## DOCUMENT EXCERPT
□ □ □

Loss attributions provide insights to model behavior

We examine an NHANES (1999–2014) mortality prediction GBT model (0.868 test set ROC AUC) to show how explaining the model’s loss (loss explanations) provides important insights different from insights revealed by explaining the model’s output (output explanations). G-DeepSHAP lets us explain transformations of the model’s output. For instance, we can explain a binary classification model in terms of its log-odds predictions, its probability predictions (often easier for non-technical collaborators to understand; see Supplementary Notes Section 2.4), or its loss computed based on the prediction. Here, we focus on local feature attributions that explain per-sample loss.

We train our model on the first five release cycles of the NHANES data (1999–2008) and evaluate it on a test set of the last three release cycles (2009–2014) (Fig. 5a). As a motivating example, we simulate a covariate shift in the weight variable by re-coding it to be measured in pounds, rather than kilograms, in release cycles 7 and 8 (Fig. 5b). Then, we ask, “Can we identify the impact of the covariate shift with feature attributions?” Comparing the train and test output attributions, release cycles 7 and 8 are skewed, but they mimic the same general shape of the training set attributions. If we did not color by release cycles, it might be difficult to identify the covariate shift. In contrast, for loss attributions with positive labels, we can identify that the falsely increased weight leads to many misclassified samples where the loss weight attribution exceeds the expected loss. Although such debugging is powerful, it is not perfect. Note that in the negatively labeled samples, we cannot clearly identify the covariate shift because higher weights are protective and lead to more confident negative mortality prediction.

Fig. 5: Explanations of the model’s loss rather than the model’s prediction yields new insights.
figure 5

a We train on the first five cycles of NHANES (1999–2008) and test on the last three cycles (2009–2014). (b) We identify a simulated covariate shift in cycles 7–8 (2011-2014) by examining loss attributions. c Under a natural covariate shift, we identify and quantitatively validate test samples for which blood lead greatly increases the loss in comparison to training samples. d We ablate output attributions (G-DeepSHAP) and loss attributions (G-DeepSHAP, IME, KernelSHAP, and LIME) to show their respective impacts on model loss. We compare only to model-agnostic methods for loss attributions because explaining model loss requires explaining a series of models. Note that (b) and (c) show dependence plots (Supplementary Methods Section 1.3.2)).

Next, we examine the natural generalization gap induced by covariate shift over time, which shows a dramatically different loss in the train and test sets (Fig. 5c). We can see that output attributions are similarly shaped between the train and test distributions; however, the loss attributions in the test set are much higher than in the training set. We can quantitatively verify that negative blood lead affects model performance more in the test set by ablating blood lead for the top 10 samples in the train and test sets according to their loss distributions. From this, we can see that blood lead constitutes a substantial covariate shift in the model’s loss and helps explain the observed generalization gap.

□ □ □

## RECORD EXCERPTS
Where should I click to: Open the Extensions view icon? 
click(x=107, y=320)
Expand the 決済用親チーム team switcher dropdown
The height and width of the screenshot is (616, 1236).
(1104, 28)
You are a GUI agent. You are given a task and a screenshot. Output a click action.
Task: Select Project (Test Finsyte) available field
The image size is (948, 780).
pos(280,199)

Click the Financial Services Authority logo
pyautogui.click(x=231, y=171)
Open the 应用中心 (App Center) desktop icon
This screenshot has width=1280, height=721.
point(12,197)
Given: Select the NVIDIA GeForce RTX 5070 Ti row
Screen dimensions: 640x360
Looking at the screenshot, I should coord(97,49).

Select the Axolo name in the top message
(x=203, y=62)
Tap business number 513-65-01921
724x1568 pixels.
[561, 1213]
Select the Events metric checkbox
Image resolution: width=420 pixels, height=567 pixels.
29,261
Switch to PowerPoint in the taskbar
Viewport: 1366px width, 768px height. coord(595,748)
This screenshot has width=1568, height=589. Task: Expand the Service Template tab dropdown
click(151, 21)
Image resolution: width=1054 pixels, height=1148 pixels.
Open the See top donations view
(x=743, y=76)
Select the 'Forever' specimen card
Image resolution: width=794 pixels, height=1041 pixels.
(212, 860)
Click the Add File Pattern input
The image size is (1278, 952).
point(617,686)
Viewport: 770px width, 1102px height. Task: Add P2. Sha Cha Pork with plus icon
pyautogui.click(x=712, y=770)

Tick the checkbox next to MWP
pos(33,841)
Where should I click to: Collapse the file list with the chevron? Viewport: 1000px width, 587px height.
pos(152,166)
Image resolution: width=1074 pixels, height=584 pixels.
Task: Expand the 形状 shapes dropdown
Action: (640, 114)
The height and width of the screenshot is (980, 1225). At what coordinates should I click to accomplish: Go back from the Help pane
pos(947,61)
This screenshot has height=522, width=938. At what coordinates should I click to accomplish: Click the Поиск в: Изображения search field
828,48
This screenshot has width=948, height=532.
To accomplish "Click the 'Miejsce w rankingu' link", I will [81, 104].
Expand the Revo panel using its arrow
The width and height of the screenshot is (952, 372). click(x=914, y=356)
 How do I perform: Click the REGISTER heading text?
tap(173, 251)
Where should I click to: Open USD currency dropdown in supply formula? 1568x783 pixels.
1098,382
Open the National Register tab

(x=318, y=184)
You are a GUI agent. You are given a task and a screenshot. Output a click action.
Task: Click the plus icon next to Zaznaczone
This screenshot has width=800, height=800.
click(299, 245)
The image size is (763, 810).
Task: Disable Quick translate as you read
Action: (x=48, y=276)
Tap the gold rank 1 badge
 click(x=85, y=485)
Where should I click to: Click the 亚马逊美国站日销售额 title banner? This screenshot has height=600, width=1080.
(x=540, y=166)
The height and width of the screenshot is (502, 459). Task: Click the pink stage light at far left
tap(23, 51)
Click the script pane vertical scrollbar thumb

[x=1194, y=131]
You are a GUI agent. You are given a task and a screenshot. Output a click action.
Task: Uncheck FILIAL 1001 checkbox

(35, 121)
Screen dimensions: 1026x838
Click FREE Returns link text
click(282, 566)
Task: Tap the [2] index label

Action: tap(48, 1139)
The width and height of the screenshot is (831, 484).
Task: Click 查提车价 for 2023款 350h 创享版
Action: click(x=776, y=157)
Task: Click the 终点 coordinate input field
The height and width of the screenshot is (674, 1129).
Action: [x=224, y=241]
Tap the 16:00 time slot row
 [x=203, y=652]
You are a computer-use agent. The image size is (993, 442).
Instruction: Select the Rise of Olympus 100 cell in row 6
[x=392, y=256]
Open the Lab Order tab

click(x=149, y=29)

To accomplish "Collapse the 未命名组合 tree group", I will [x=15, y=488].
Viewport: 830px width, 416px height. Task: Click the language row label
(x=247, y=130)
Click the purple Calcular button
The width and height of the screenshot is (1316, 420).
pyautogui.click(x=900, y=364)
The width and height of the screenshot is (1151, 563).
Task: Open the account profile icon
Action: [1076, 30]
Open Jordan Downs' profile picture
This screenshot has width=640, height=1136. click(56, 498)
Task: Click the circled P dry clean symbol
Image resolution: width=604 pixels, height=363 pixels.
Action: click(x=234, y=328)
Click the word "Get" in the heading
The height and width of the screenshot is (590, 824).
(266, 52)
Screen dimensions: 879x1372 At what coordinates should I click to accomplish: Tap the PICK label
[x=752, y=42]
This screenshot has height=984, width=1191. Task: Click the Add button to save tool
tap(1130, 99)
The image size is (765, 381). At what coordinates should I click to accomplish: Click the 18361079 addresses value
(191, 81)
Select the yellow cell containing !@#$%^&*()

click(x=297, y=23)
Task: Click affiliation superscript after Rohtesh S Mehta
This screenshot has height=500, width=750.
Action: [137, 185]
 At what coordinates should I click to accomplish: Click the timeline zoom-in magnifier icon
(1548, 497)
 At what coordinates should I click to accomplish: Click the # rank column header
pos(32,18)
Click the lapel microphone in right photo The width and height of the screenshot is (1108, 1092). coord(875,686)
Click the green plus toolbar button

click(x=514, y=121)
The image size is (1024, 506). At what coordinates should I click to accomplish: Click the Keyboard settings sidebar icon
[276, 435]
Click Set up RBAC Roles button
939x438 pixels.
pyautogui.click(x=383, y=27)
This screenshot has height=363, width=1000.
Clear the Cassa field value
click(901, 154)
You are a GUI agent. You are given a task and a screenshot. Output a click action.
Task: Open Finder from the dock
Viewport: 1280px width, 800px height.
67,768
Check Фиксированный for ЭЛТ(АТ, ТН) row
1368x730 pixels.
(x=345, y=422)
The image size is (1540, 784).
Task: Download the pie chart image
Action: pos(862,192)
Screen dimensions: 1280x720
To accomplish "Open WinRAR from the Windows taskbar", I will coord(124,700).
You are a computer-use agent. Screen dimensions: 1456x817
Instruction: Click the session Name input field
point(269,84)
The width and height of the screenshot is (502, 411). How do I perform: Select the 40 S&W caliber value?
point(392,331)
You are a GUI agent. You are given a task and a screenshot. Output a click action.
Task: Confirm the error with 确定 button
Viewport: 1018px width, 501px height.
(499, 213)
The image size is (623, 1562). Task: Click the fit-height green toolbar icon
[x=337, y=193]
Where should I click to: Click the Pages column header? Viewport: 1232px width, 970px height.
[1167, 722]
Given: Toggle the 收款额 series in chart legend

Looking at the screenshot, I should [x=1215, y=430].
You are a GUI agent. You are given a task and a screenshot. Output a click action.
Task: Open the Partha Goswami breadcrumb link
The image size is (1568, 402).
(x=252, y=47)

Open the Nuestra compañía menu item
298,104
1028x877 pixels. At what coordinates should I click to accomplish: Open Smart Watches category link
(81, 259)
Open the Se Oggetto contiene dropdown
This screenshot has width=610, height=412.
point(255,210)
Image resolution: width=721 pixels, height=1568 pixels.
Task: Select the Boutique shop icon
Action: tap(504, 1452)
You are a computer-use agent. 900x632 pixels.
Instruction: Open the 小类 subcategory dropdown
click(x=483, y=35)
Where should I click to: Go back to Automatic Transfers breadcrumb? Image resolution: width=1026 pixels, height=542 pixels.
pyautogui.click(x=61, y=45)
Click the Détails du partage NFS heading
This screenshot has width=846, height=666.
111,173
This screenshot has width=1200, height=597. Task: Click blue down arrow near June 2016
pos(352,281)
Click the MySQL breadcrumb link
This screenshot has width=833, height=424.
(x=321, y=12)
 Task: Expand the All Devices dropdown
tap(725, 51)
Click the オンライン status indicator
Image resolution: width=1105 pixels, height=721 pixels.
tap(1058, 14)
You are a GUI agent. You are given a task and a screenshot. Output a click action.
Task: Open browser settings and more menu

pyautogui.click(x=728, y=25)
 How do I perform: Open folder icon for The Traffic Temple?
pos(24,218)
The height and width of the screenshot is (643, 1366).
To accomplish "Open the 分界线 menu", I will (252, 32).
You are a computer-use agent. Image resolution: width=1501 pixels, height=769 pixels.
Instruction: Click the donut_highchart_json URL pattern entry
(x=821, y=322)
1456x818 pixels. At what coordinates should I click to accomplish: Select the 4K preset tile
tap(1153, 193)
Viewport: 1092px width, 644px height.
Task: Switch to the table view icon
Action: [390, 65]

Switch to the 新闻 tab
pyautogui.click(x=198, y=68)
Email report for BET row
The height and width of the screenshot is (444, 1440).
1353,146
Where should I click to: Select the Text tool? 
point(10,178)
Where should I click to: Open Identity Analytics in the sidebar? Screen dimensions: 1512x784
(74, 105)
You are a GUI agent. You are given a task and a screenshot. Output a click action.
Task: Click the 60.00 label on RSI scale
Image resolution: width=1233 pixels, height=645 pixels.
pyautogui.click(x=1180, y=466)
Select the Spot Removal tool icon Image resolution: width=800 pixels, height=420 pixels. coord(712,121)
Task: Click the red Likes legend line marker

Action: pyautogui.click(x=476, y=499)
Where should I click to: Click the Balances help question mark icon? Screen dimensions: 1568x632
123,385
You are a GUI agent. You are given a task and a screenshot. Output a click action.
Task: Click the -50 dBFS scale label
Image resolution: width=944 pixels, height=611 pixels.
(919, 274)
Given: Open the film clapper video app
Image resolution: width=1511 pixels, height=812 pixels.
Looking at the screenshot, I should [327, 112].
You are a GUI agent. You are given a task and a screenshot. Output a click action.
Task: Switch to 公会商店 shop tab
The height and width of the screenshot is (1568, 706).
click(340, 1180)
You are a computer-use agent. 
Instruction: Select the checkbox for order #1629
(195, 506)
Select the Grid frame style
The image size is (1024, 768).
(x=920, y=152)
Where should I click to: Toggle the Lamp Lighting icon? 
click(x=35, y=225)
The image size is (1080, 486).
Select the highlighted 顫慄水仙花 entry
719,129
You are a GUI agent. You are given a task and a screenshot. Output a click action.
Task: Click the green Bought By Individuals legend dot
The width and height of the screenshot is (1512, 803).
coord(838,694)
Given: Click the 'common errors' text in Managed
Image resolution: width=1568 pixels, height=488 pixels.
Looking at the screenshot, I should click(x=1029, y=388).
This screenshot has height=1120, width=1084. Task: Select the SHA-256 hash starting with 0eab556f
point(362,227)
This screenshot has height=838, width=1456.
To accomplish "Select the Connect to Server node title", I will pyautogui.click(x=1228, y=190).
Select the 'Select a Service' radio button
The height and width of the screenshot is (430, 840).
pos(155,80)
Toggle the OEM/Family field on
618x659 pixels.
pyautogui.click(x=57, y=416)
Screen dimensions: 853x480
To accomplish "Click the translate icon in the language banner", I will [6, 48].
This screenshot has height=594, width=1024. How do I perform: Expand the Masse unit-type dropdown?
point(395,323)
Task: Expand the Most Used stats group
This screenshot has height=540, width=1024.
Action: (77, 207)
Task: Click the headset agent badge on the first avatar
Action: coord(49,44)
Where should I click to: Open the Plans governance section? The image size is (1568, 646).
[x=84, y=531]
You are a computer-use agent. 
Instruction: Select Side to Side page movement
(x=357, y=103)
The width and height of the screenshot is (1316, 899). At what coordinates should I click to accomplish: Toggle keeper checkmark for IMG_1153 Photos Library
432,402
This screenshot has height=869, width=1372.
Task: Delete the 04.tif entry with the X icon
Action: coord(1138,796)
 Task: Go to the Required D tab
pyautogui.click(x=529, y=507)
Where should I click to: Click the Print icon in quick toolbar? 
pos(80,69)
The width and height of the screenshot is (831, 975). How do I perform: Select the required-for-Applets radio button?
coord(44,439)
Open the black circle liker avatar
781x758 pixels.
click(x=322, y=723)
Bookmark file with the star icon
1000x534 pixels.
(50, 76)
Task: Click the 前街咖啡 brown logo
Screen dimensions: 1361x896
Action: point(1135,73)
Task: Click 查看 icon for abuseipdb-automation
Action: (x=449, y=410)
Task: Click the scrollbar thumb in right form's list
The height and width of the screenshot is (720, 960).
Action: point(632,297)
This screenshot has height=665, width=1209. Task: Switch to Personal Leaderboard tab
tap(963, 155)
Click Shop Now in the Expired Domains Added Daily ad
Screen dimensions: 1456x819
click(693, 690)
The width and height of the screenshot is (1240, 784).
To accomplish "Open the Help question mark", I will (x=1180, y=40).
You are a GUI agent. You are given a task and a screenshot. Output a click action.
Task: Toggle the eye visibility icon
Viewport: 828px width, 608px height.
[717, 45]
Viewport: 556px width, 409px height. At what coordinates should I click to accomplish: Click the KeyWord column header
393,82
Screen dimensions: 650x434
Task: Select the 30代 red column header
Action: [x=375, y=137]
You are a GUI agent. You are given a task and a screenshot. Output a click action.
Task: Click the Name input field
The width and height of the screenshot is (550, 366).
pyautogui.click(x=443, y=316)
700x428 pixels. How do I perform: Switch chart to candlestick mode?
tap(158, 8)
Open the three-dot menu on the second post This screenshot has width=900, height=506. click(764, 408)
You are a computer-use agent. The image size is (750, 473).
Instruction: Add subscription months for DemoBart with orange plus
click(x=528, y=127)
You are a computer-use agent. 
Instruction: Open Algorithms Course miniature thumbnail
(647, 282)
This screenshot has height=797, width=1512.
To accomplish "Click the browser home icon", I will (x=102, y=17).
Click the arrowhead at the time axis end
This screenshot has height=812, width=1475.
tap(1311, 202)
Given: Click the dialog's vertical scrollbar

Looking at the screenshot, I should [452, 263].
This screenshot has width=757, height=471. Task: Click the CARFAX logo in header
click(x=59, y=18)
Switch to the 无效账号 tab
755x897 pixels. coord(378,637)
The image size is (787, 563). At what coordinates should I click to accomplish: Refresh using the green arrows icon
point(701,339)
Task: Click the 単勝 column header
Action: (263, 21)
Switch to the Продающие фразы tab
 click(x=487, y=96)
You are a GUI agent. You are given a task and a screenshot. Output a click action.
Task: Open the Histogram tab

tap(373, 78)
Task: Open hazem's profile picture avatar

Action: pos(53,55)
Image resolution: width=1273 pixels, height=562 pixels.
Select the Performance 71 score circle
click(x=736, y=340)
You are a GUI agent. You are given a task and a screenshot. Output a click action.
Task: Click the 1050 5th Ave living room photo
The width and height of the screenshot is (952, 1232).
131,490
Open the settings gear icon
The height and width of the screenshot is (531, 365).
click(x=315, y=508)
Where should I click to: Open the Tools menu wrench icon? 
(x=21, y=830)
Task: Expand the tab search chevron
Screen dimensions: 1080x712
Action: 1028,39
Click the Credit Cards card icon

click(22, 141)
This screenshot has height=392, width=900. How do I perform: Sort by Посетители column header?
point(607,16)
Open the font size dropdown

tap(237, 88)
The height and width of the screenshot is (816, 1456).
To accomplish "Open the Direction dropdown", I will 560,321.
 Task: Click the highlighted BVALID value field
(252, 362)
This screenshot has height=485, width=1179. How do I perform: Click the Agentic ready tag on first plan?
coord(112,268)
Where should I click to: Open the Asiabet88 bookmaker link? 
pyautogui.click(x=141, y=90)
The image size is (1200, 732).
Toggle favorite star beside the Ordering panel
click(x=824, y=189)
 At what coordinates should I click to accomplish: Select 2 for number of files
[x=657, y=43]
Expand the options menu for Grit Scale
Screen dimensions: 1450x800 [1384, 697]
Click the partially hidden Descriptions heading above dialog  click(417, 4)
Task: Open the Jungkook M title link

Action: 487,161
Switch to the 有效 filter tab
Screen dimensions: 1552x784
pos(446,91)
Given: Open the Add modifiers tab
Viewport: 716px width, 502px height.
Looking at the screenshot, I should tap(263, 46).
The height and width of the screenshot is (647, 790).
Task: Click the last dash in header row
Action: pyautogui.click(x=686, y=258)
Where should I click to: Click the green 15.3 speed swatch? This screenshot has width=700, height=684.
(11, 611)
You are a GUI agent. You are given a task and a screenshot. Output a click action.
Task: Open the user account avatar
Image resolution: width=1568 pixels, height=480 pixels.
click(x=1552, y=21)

□ □ □

## PROBLEM
According to the excerpt on loss attributions, how was the covariate shift in the weight variable simulated?

## OUTPUT
Weight was re-coded to be measured in pounds rather than kilograms in release cycles 7 and 8.